If he is on the sex offender's register having had sex with a ten year old girl and is now regularly being found by the police in the company of an under age school while she should be a school, then the law must be able to do something about it.

BigBadMummy · 20/03/2010 16:59

So sorry you are going through this, it must be a nightmare.

I think we are all moving away from your original question now, which is understandable, so I will try and answer your questions.

Last year we moved my DS from the local private day school to a boarding school an hour away. For a number of reasons but primarily because he was not happy.

We were open and honest with the registrar, he sat the entrance exam and was then interviewed by the Head. As were we.

I am sure if you explain why you are doing this the school will be as helpful as they can be. At the end of the day they will be interested in her school work and what she is like as an individual.

You say she is, deep down, a good kid (sorry un Mumsnet use of word) who is sporty and musical so the school will want her. If they have a place.

Call a few schools and see what the registrars have to say.

They will be able to answer your questions about taking her mid-year. If you are going to pay the fees I am sure they will take her tomorrow.

And the fact she is compliant is great.

My DS is thriving at his new school and a changed child.

Whilst it is a boarding school they are not locked in and could, if they wanted, walk to the end of the drive, hitch a lift, flag a taxi and be off.

And given that we give him pocket money he has the freedom to do that. It is not allowed but in theory he could do it if he wanted to.

You will need to be sure your DD is not going to do that.

What about Gordonstoun? That is in the middle of blardy nowhere isnt it?

Good luck with it. This must be a nightmare and it sounds like you are at the end of your tether.

Shame this guy can't just be locked up. I dont understand why he is on the SOR and permitted contact with your DD.

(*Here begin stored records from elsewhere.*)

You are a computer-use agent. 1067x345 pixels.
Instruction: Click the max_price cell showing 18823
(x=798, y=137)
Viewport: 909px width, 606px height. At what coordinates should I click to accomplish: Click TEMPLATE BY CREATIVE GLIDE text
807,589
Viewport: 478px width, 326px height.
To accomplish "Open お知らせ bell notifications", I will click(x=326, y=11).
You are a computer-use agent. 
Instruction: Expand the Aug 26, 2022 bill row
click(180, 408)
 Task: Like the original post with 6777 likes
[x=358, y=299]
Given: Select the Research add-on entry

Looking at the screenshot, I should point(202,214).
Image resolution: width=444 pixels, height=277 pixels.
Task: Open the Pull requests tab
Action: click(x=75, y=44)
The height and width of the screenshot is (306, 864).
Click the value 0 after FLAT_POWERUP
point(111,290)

KatieScarlett2833 · 20/03/2010 16:59

He knows his "rights", has his own lawyer and always manages to not be around when the police turn up to search his known addresses Uncles, aunts, mothers, friends). I know the police are itching to lock him up, but can't yet.

Primrose, Kilgraston is on my list too. Edinburgh a no-no as the public transport links to where I live are excellent.

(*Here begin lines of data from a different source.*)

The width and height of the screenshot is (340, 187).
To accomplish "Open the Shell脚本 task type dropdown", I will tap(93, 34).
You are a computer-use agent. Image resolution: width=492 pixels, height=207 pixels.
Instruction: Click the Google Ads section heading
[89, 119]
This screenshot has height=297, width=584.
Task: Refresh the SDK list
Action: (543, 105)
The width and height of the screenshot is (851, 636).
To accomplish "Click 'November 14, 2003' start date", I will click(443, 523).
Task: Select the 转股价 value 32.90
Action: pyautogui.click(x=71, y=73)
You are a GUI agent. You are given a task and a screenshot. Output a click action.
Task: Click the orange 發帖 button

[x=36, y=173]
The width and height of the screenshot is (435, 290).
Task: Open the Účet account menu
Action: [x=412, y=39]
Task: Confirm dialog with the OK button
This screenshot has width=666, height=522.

Belgo, I know it won't solve he problem of him, I wish I could, but unfortunately that would result in me or DH getting a custodial sentence.

OP posts:
MadamDeathstare · 20/03/2010 17:01

This reply has been deleted

Message withdrawn at poster's request.

KatieScarlett2833 · 20/03/2010 17:02

BBM, thanks for sharing your positive experience (adds Gordonstoun to list).

OP posts:
KatieScarlett2833 · 20/03/2010 17:03

Madam, she will be coming home at weekends.

OP posts:
belgo · 20/03/2010 17:05

'Belgo, I know it won't solve he problem of him, I wish I could, but unfortunately that would result in me or DH getting a custodial sentence.'

Why?

KatieScarlett2833 · 20/03/2010 17:07

I was being facetious Belgo.

OP posts:
belgo · 20/03/2010 17:08

I'm confused

KatieScarlett2833 · 20/03/2010 17:09

The law and our personal morality would not allow DH and I to take the law into our own hands and ensure that he is no other mothers problem, ever again.

In plain English, I can't/wont kill him.

OP posts:
BigBadMummy · 20/03/2010 17:10

Try this katie

belgo · 20/03/2010 17:11

Have you contacted a lawyer about this? You say you have seen other professionals.

ASecretLemonadeDrinker · 20/03/2010 17:11

I think KS was implying she would rough him up, which of course would never happen so no need to delete me MN . I think anyone with an ounce of ... a brain cell would want this guy being warned off these girls, however it may be.

poshtottie · 20/03/2010 17:11

If this had happened thirty years ago when I was her age my dad would have gone round to this bloke's house and given him a good hiding.

ShrinkingViolet · 20/03/2010 17:13

Gordonstoun definitely in the middle of nowhere - mile or so walk to the bus stop, then bus into Elgin. They have (or at least had) Saturday morning classes though, so not especially easy to be a weekly boarder. That might have changed since my day though.